I used to ask the students what was the chemical relation between urate and urea - and we all had a laugh when the penny dropped that there wan't one - just they were discovered in urine.

Who knows the answer?
 
Apparently GABA acts on ion channels.

If it's acting on those for skeletal muscle, suppressing activation as soon as people start doing something, it might explain why people with ME/CFS have to abandon making breakfast this instant and sit or lie down, but are able to get up and finish the job after a short rest. Before having to sit down again.

Why and how it would do that is the question, I suppose!
 
So members don't find it a wonder cure.
I'd agree that there's no evidence on that thread that we do, but what people were discussing there was either taking butyrate supplements (and butyrate isn't know to make it past the stomach?) or following a high-fibre diet, which wouldn't necessarily help produce much butyrate if there was dysbiosis.

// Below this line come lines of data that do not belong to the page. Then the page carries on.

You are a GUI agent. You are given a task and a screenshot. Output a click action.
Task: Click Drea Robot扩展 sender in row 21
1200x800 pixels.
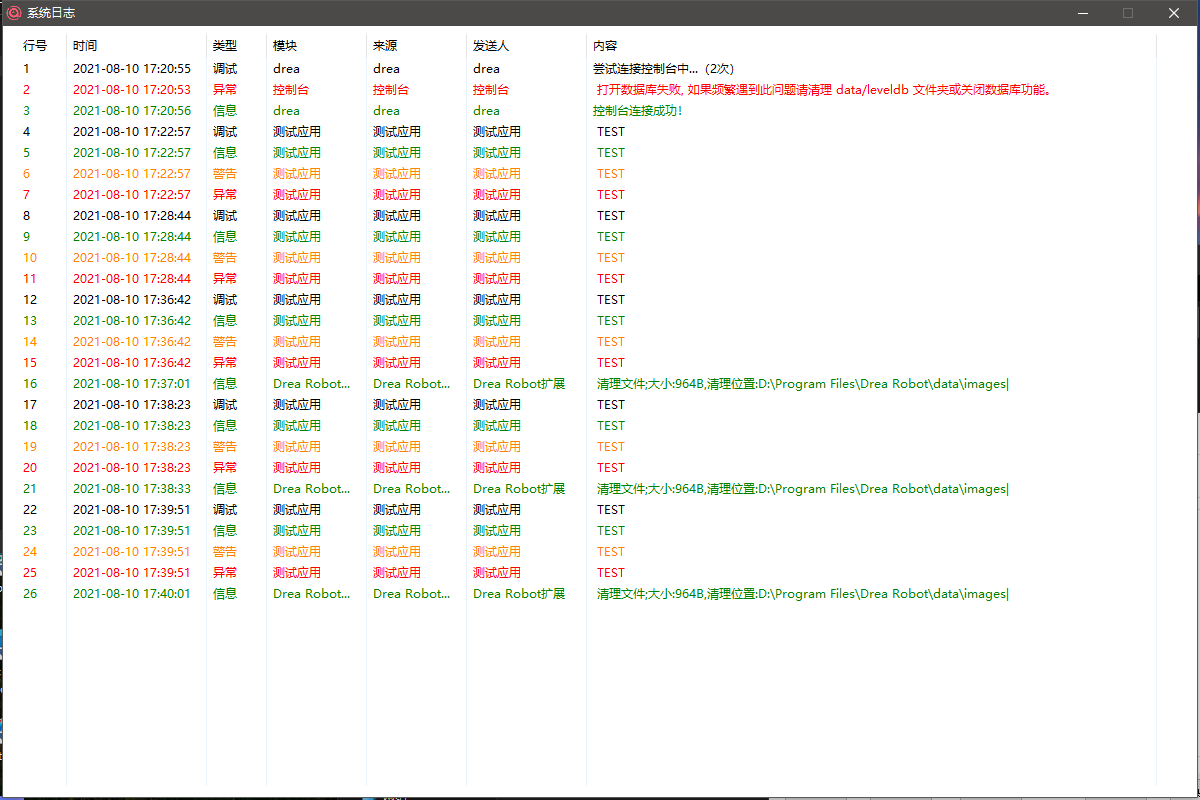click(519, 489)

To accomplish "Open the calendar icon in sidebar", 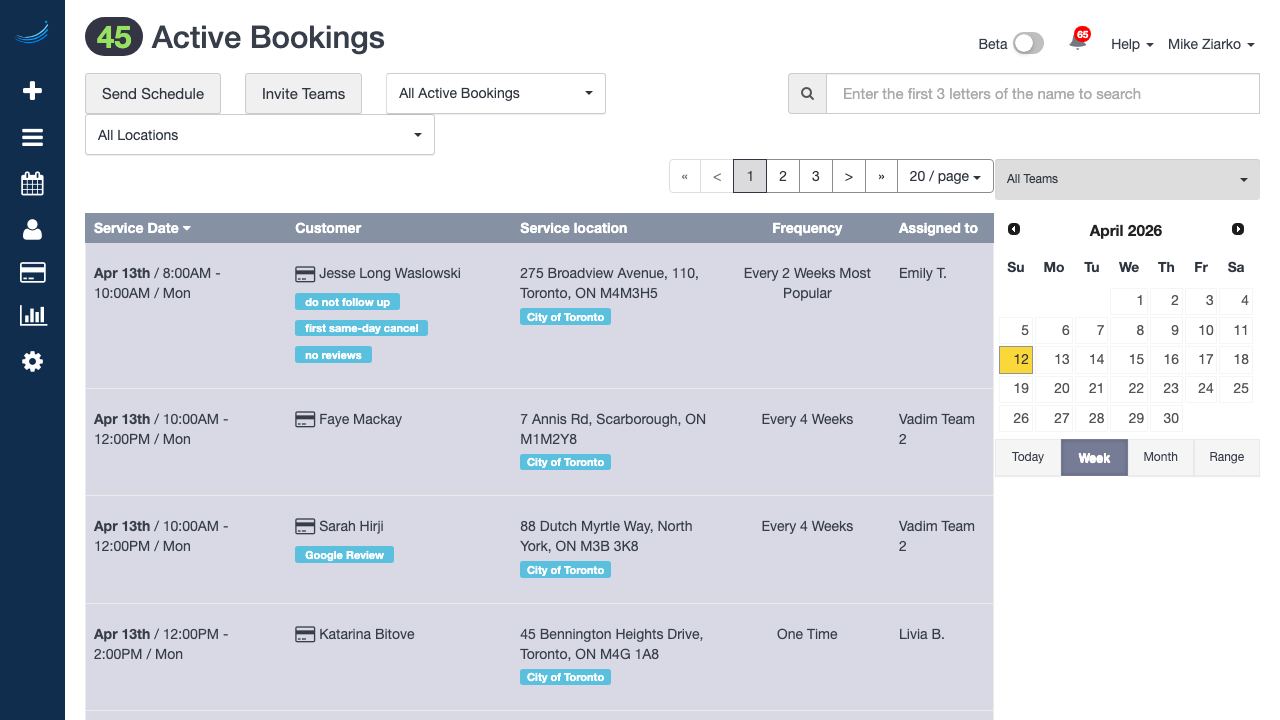I will point(32,184).
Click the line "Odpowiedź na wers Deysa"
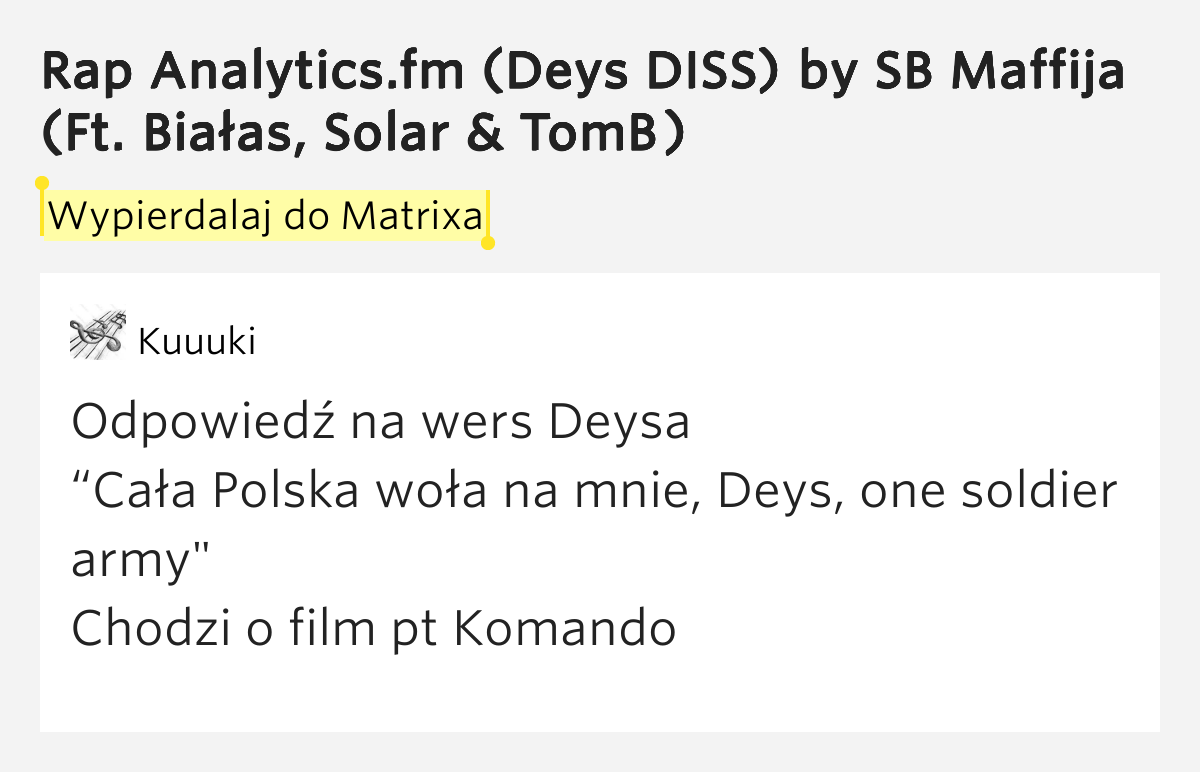 (380, 423)
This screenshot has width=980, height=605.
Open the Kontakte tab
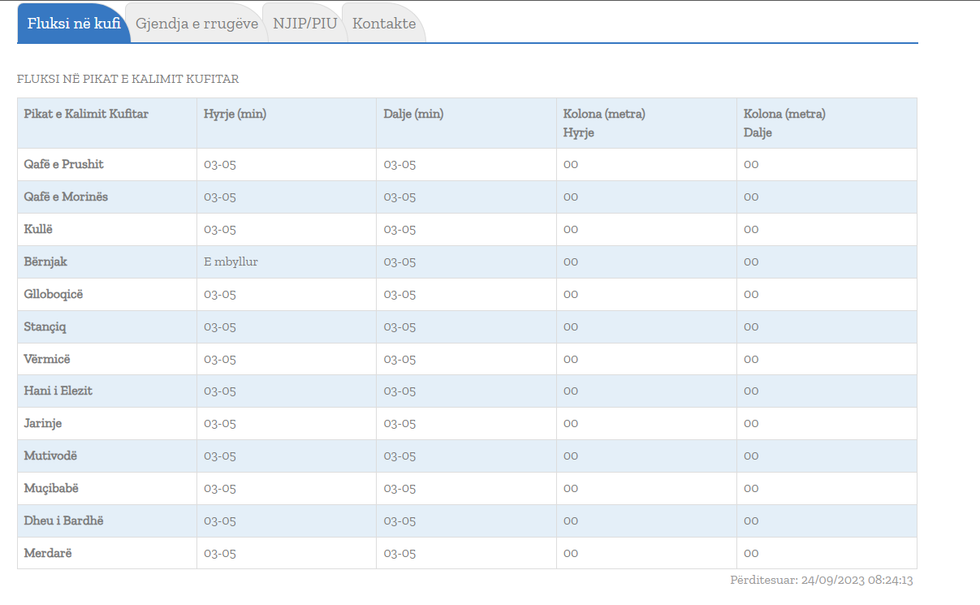pos(384,23)
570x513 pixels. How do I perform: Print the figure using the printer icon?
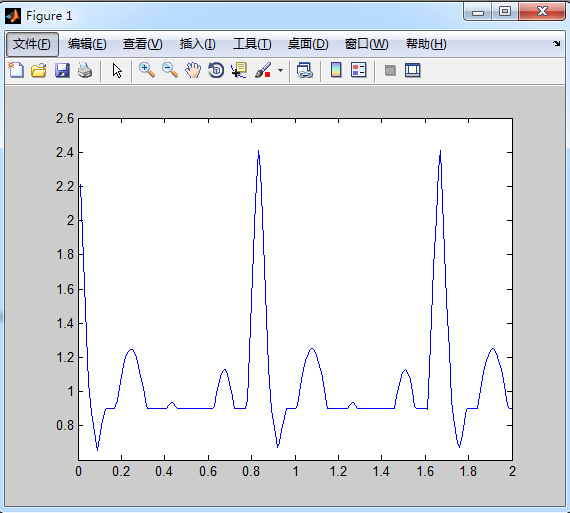click(x=85, y=70)
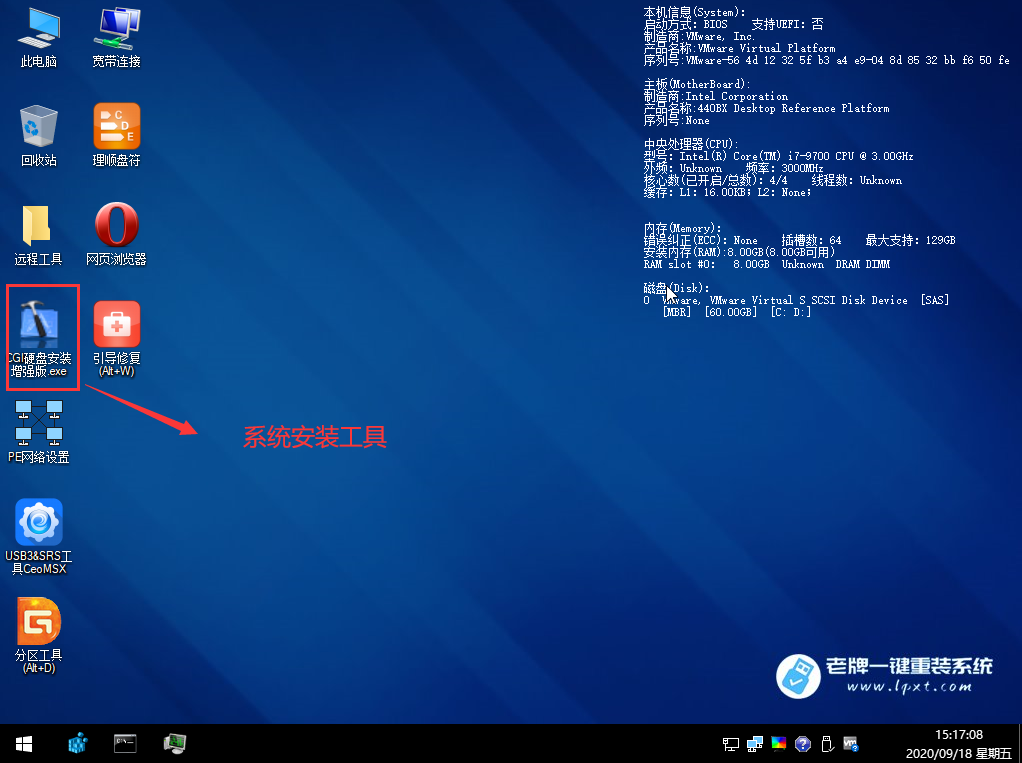1022x763 pixels.
Task: Click the network tray icon
Action: [x=754, y=744]
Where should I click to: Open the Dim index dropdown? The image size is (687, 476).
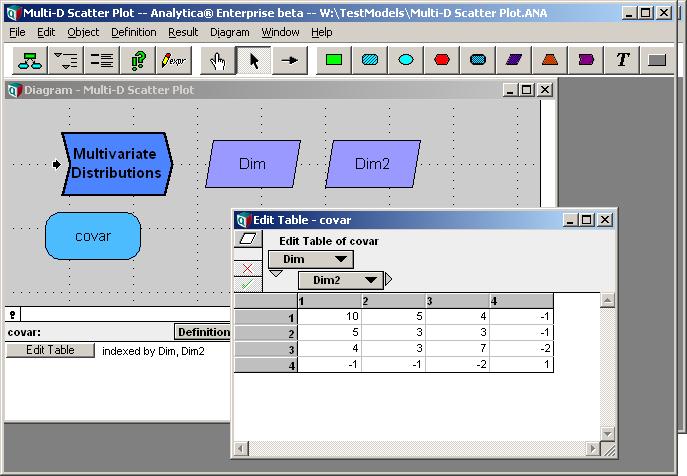(x=311, y=259)
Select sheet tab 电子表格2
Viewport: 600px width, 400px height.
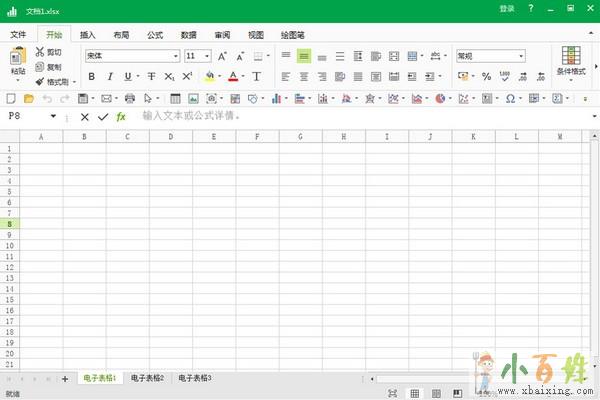147,378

I wonder if there's better-quality evidence about this somewhere. I don't know if the amount of butyrate in the gut can be measured reliably? (Sorry if this is a bit of a rubbish suggestion but I haven't followed this thread properly.)
 
Is dysbiosis a real thing?
I wasn't aware that there was any doubt that dysbiosis was a thing but I'm not in a position to defend the concept!
I have no idea, but despite studies showing people with ME/CFS have a few more thingammadodgemacocci than other people I am sceptical that there is anything dreadfully wrong with their gut contents.
Above my pay grade but I'd have thought someone would have done a review somewhere, particularly since Lipkin and Norwich have been so interested in it.